* [THE PROBLEM]:
Convert the entries from the line containing "The image size is (1561, 852)." through the line containing "tap(1107, 63)", both ends included, into a Markdown table with the columns Row and Line. Put a running number in Row and one line in Line, and skip blank lines.

+===+

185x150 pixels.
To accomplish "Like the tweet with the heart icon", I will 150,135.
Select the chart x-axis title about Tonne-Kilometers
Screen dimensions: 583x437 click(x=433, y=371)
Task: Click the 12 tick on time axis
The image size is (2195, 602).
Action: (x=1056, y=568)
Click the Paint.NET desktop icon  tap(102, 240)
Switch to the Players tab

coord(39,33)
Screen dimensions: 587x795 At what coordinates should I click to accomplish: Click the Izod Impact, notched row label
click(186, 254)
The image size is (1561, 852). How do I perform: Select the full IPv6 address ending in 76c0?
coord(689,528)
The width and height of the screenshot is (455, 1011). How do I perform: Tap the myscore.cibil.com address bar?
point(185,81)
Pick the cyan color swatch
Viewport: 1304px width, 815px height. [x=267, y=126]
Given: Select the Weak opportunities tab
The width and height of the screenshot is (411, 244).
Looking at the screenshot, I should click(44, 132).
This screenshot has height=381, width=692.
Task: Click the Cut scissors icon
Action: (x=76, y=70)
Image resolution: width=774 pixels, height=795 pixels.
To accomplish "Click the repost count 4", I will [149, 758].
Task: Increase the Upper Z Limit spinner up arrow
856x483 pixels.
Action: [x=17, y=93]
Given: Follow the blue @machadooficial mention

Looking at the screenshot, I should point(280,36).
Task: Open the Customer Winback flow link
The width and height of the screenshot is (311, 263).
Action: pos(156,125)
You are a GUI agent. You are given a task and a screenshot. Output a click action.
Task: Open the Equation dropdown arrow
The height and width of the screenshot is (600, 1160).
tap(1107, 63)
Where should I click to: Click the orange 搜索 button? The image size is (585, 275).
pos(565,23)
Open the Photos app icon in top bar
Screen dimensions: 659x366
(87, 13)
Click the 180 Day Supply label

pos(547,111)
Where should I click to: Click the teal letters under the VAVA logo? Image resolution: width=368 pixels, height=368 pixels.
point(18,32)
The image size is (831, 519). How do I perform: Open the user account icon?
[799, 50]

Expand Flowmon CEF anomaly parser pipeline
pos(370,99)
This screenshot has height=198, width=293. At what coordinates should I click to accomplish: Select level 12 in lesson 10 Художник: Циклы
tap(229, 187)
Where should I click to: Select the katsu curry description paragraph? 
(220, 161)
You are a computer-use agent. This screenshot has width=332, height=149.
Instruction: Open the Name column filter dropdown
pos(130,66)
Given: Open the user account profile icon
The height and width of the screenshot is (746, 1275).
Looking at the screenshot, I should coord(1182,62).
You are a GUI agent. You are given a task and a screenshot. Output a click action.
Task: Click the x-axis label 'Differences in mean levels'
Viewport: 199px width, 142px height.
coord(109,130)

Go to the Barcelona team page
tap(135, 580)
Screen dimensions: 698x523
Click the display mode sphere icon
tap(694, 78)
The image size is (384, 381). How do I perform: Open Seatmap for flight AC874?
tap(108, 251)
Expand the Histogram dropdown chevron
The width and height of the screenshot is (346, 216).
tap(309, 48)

+===+

* [THE OUTPUT]:
| Row | Line |
|---|---|
| 1 | The image size is (1561, 852). How do I perform: Select the full IPv6 address ending in 76c0? |
| 2 | coord(689,528) |
| 3 | The width and height of the screenshot is (455, 1011). How do I perform: Tap the myscore.cibil.com address bar? |
| 4 | point(185,81) |
| 5 | Pick the cyan color swatch |
| 6 | Viewport: 1304px width, 815px height. [x=267, y=126] |
| 7 | Given: Select the Weak opportunities tab |
| 8 | The width and height of the screenshot is (411, 244). |
| 9 | Looking at the screenshot, I should click(44, 132). |
| 10 | This screenshot has height=381, width=692. |
| 11 | Task: Click the Cut scissors icon |
| 12 | Action: (x=76, y=70) |
| 13 | Image resolution: width=774 pixels, height=795 pixels. |
| 14 | To accomplish "Click the repost count 4", I will [149, 758]. |
| 15 | Task: Increase the Upper Z Limit spinner up arrow |
| 16 | 856x483 pixels. |
| 17 | Action: [x=17, y=93] |
| 18 | Given: Follow the blue @machadooficial mention |
| 19 | Looking at the screenshot, I should point(280,36). |
| 20 | Task: Open the Customer Winback flow link |
| 21 | The width and height of the screenshot is (311, 263). |
| 22 | Action: pos(156,125) |
| 23 | You are a GUI agent. You are given a task and a screenshot. Output a click action. |
| 24 | Task: Open the Equation dropdown arrow |
| 25 | The height and width of the screenshot is (600, 1160). |
| 26 | tap(1107, 63) |